I wish that I could find those interviews again. They were shown at the end of each Masterpiece Theater episode, and they were pretty interesting as I recall. They don’t seem to be online, and I don’t believe that they’re on the “Jeeves and Wooster” DVDs, either.

No question that Bertie is a comic caricature. Wodehouse is careful to give him some nuance, though. He’s not “dim;” he merely has no sense. The comic consequences of that are profoundly different.

Plenty of truly dim sons of the aristocracy went to Oxbridge and survived, and a similar number of them got through Harvard and Yale. That’s where the tradition of a “Gentleman’s C” comes from.

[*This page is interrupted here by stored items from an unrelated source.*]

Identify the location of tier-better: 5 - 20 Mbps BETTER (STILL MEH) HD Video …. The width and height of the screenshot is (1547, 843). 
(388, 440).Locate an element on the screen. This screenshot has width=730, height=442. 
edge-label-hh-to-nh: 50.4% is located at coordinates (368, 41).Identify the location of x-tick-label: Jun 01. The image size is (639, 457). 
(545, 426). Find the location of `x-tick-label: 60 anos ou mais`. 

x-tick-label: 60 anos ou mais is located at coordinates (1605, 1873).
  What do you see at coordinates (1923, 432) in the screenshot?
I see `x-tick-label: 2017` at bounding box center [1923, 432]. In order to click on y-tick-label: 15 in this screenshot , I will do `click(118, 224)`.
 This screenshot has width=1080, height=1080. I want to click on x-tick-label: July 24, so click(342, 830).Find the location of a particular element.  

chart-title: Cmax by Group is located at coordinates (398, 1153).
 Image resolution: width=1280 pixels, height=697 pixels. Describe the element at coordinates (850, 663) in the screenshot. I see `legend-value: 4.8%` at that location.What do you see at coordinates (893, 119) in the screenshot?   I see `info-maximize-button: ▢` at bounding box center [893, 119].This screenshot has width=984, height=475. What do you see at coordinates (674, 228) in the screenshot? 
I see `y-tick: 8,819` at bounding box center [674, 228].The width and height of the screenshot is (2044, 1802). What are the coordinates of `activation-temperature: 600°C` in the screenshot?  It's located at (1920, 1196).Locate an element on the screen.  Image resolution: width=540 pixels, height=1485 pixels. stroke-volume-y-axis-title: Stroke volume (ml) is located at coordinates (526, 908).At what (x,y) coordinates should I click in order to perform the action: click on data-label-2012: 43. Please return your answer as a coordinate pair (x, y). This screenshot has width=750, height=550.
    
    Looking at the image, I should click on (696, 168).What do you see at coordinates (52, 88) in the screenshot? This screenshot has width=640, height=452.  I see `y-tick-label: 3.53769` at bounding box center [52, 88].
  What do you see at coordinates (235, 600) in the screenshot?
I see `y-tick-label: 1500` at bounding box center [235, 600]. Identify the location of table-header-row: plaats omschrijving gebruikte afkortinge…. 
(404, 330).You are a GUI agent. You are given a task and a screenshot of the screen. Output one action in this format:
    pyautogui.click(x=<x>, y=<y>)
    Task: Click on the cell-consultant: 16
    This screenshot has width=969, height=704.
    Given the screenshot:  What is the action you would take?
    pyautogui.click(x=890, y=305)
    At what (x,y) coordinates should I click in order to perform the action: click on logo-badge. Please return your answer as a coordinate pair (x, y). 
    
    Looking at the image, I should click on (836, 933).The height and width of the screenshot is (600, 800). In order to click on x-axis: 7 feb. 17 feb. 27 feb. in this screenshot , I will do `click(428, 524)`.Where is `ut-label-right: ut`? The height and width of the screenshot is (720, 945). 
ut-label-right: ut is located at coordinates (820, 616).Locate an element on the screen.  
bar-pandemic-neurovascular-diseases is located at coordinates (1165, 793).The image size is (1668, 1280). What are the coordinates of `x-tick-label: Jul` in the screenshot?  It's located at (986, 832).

The stupidity of the aristocracy is a constant theme in critiques of them, along with their hatred/scorn/belittlement of anyone thought to be smart. The archetypal proto-nerd Gussie Fink-Nottle is treated much worse than any of Bertie’s average friends.

I don’t think it’s really right to say he lives in an alternate universe. He stays essentially the same age over a period of 60 years. So, I don’t think there’s a “universe” at all. It’s just a series of stories. There is no time line, there is no logic. There are a certain number of comic characters and a series of incidents. The background and the details are not important; they keep changing.

For example, there are allusions (as posts above have pointed out) to the war or fascism or socialism or anti-war protests, etc., but these are not “clues” to the logic of the world Bertie lives in. He doesn’t really live in a coherent universe, alternative or not.

If you believe Alan Moore, in What Ho, Gods of the Abyss Bertie Wooster met Cthulu.

I take your point – your description more accurate, than alternative-universe notions.

All that you set out here re Bertie and his milieu and treatment thereof, would apply equally well to Richmal Crompton’s very numerous “Just William” short stories for “kids of all ages”, written over roughly the same time-span; I’ve mentioned those stories, upthread. The parallels are remarkably close: even to political and current-affairs stuff being occasionally touched on in the background, seen through – usually bemused – eleven-year-old eyes.

IMO the “William” stories vary in quality; but many of them I’ve found, lifelong, hilariously funny. Whether “in touch with my inner eleven-year-old”, or what: I admit to finding Crompton’s “William” tales much funnier and more entertaining, than any of the rather little of Wodehouse – including a couple of Bertie Woosters – that I’ve read.

The William stories had somewhat more grounding in reality than Wooster, though, Richmal Crompton actively providing commentary on events of the day. In one story William’s older brother George and his friends become Bolsheviks and try writing to Stalin, although they are taught a lesson by William and his gang deciding to redistribute their elder brothers’ wealth {and also not being able to find out the postage to Russia}. Rather worse, in William and the Nasties, William and the Nasties, William and the Outlaws try to emulate what they know of the Nazis by persecuting a Jewish shopkeeper, Mr Isaacs {!}. Presumably this was intended as a satire, but it was badly misjudged and has subsequently been omitted in reprints; I can’t even find a text of it online.

Good lord; I hope it wasn’t a Slash.